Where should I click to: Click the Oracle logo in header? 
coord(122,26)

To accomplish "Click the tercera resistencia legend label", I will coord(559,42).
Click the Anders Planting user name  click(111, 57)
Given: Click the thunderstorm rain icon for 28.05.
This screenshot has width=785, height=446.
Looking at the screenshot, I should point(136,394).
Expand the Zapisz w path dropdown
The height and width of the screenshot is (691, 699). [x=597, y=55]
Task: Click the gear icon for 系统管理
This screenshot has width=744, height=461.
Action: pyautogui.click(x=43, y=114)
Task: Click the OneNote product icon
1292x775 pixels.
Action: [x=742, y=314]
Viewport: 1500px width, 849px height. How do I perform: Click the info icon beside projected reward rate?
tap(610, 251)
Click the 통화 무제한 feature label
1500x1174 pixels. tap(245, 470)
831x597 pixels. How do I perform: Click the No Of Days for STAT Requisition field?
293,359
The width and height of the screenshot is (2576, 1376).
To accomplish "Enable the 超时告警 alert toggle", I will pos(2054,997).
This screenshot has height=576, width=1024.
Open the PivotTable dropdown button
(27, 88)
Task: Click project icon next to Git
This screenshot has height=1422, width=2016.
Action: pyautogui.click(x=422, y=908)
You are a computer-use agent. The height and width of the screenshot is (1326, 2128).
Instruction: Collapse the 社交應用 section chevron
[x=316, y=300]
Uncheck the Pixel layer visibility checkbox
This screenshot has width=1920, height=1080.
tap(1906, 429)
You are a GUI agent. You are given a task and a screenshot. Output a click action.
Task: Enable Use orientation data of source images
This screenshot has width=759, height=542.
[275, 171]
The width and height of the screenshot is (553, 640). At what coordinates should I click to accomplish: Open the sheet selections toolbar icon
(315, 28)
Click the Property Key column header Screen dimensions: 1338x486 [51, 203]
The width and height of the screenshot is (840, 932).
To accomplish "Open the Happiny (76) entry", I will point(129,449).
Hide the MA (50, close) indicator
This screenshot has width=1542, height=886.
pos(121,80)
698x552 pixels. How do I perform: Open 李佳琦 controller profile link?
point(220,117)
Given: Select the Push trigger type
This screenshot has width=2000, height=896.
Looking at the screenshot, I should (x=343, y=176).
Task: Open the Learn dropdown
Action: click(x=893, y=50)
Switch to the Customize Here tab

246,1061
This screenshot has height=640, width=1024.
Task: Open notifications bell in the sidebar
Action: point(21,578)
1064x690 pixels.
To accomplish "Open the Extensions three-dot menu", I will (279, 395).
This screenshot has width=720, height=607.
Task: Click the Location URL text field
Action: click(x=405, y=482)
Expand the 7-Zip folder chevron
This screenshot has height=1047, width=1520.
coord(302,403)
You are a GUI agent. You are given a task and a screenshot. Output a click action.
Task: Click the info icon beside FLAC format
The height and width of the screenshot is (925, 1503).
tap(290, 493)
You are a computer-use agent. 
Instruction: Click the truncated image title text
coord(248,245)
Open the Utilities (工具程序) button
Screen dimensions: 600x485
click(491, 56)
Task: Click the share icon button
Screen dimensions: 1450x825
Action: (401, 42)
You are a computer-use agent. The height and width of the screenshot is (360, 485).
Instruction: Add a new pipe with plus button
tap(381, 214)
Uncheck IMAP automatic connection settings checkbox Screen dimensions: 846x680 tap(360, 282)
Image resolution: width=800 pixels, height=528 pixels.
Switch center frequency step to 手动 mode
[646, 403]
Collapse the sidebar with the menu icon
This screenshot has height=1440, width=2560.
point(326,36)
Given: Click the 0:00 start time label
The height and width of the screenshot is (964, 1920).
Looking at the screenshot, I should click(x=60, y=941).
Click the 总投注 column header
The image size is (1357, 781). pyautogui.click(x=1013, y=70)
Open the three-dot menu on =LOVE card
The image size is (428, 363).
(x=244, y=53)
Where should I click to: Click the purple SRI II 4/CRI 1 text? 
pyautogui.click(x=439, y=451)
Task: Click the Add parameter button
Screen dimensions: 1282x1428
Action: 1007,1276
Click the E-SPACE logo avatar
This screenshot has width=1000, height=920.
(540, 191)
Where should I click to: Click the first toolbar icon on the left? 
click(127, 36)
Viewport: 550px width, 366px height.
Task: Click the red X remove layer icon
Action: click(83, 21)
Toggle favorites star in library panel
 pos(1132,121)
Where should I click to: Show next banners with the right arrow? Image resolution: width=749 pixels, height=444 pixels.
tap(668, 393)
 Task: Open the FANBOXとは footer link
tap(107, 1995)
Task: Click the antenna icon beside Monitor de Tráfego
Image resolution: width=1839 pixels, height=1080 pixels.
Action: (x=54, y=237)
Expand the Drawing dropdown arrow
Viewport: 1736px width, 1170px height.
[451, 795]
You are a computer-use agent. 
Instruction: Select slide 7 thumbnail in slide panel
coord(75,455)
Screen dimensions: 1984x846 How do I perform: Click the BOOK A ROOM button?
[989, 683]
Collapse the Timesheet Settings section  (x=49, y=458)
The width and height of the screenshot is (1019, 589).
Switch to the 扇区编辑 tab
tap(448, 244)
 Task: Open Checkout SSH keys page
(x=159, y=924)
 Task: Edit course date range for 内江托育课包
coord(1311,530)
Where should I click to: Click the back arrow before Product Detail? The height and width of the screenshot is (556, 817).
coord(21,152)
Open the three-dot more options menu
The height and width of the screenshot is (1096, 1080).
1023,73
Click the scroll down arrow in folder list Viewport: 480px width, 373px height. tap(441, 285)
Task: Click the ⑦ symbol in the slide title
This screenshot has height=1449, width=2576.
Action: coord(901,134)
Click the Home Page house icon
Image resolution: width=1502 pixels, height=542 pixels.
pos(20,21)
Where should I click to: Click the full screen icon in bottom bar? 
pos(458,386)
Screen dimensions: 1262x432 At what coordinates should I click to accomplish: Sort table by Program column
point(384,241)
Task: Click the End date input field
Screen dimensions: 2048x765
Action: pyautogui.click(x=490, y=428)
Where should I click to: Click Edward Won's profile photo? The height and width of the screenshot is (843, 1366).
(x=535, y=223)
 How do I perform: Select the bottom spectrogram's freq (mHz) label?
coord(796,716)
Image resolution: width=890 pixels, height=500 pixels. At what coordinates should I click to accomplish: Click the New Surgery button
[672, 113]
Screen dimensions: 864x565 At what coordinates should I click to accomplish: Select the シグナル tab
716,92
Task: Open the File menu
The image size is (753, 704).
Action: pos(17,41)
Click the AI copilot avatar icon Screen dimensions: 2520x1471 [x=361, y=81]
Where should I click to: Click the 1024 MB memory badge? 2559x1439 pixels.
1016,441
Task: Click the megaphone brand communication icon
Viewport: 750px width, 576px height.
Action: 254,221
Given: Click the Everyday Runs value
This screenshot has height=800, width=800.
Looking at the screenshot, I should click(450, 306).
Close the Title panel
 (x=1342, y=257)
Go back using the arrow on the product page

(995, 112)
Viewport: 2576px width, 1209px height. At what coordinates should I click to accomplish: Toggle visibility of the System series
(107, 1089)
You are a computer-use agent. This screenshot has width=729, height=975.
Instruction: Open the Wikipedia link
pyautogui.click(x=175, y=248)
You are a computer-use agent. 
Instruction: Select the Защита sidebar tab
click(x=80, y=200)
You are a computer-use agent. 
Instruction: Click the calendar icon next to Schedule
##############################
_WHAT YOU NEED TO DO:_ List every line of the entries above that contains the string "slide".

_WRITTEN RESPONSE:_
Instruction: Select slide 7 thumbnail in slide panel
Task: Click the ⑦ symbol in the slide title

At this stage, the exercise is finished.